Put Your PHP App on Steroids – Optimizing with APC Cache

Nothing’s cooler than writing a bad-ass site or application and watching it gain popularity and a significant user base. By the same token, nothing’s more frustrating than watching your app fall on its face when its running under high load. If you’re like me, you know how disheartening this can be, as it usually means that its time for a hard dose of reality: your code probably isn’t as awesome as you thought it was.

Or is it? There’s a whole slew of things that a person could point a finger at regarding slowly running code. The most-oft thing that gets called out is code with a lot of overhead (a ton of includes, excessive logic, and the like), and right behind that is poorly designed databases (unoptimized indexes, no indexes, ridiculous amounts of joins, blah, blah, blah). Well, let’s assume for a minute that you’ve got a fair amount of experience under your belt, so you know your code is pretty damn optimal, and you also have a DBA buddy that took a look at your database and helped you tweak it up a bit. What do you do if this isn’t enough? Before you say, “throw more / better hardware at that mo-fo”, why not take a moment and learn about APC: Alternative PHP Cache…

OK, as usual, let’s make sure we are aware of a few general understandings before we get into the goodness of APC. It is very important to understand that despite all your optimization work, you’re always going to run into two major hurdles when it comes to keeping your app running blazing fast… that’s just the way it is. True, there’s a lot of things I’m glazing over here, and there’s even more points that could be debated… if you want to talk about it, feel free to contact me, I love talking code. For the sake of brevity and clarity, however, we’re going to steer clear of the nitty-gritty and look at things in a much broader scope.
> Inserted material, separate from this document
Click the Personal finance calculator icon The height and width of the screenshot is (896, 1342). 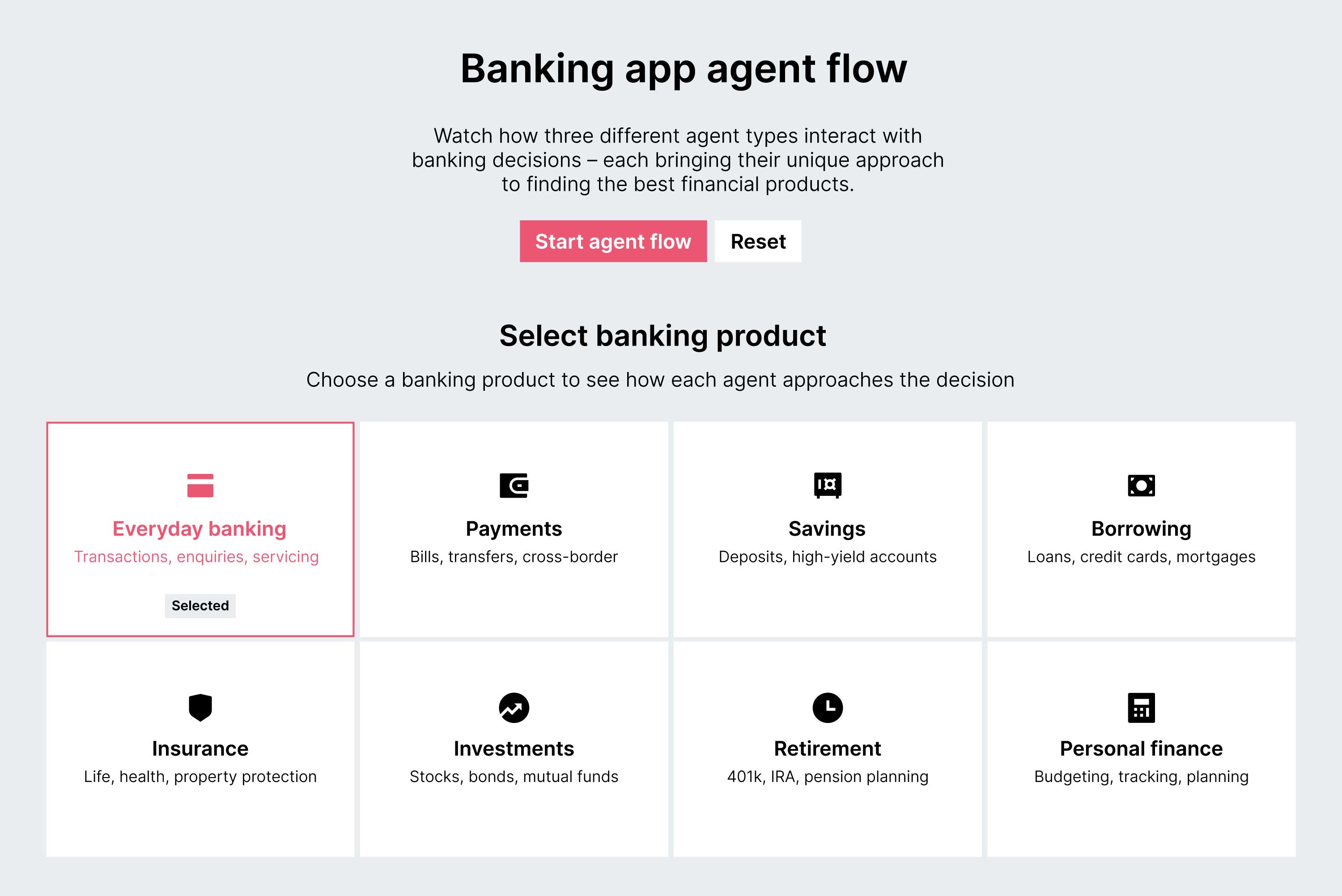(1141, 707)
So, anyway, those two hurdles: memory, and database bottle-necking. You’re always going to need more memory, and at some point, your database is going to be slowing your app down. But before you get ready to get that beefier server, or a separate database server, or anything else (as much fun as new toys can be), let’s take a look at what can be done with your existing hardware and code.
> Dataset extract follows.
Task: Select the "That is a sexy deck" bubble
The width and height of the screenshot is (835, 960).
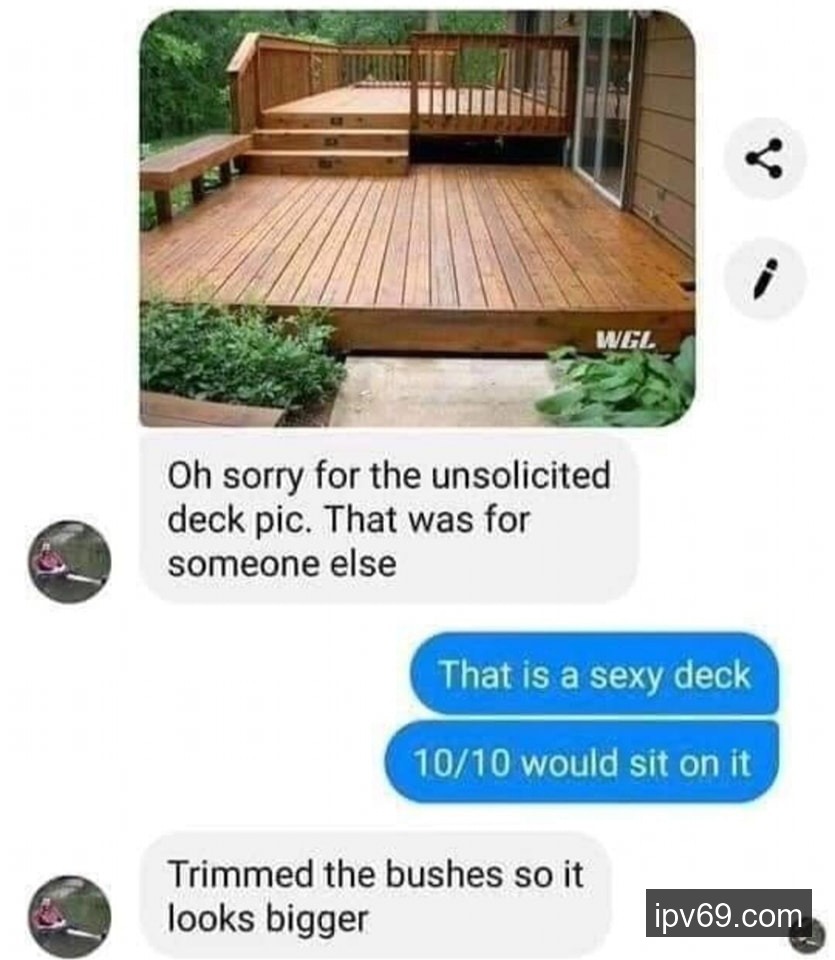Action: (x=594, y=675)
I think it’s a fair statement that a lot of applications retrieve the same information from a database over, and over again, and that it’s also safe to say that this information gets updated at predictable intervals. Wouldn’t it be nice if we could store this data somewhere so we don’t have to keep pinging the database over and over for the same thing? It would also be pretty cool if we could leave that data stored, and update it not only in the database, but in the “storage area” as well? Good news kids, you can certainly do that… all with the magic of caching… APC caching!

I’m going to show you how APC can be leveraged to cache your application data, thus eliminating a ton of repetitive trips to the database, and thus removing your bottleneck! As an added bonus, I’m also going to do my best to explain some of the other goodness of APC and caching in general, as a lot of the articles floating around the web assume you simply understand what “opcode caching” and other stuff like that means (I certainly didn’t for a while).

Hopefully, if you’ve written an app that would benefit greatly from APC, you understand how PHP works. If you don’t, here’s a quick review… PHP is an interpreted language, which means that the code you write isn’t actually compiled, like actual application code is. The PHP code you write is compiled at the time it’s requested, and it’s compiled every time. Obviously, this is a really fast process, but I’m sure you can see how it’s also problematic. Well, that’s why APC was developed (by one of the guys that developed PHP, in fact). APC keeps that PHP code you’ve written compiled in memory, or caches it. This is what an opcode cache is, nothing more than a cache of pre-compiled code. By simply installing APC and enabling it, you will probably see a noticeable speed improvement in your app. But there’s a lot more we can do with APC to speed up an app, and we’ll get to that shortly, but I think I need to answer a more pressing question: “How the hell do I get and install APC?”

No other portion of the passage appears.